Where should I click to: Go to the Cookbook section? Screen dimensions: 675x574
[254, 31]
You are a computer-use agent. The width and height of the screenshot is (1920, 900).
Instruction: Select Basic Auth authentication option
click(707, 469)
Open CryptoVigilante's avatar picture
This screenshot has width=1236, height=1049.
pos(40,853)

# Work required
Each line, starting with the one containing "You are a computer-use" and ending with the last line of the records above, should be reproduced exactly.

# The completed task
You are a computer-use agent. The width and height of the screenshot is (1920, 900).
Instruction: Select Basic Auth authentication option
click(707, 469)
Open CryptoVigilante's avatar picture
This screenshot has width=1236, height=1049.
pos(40,853)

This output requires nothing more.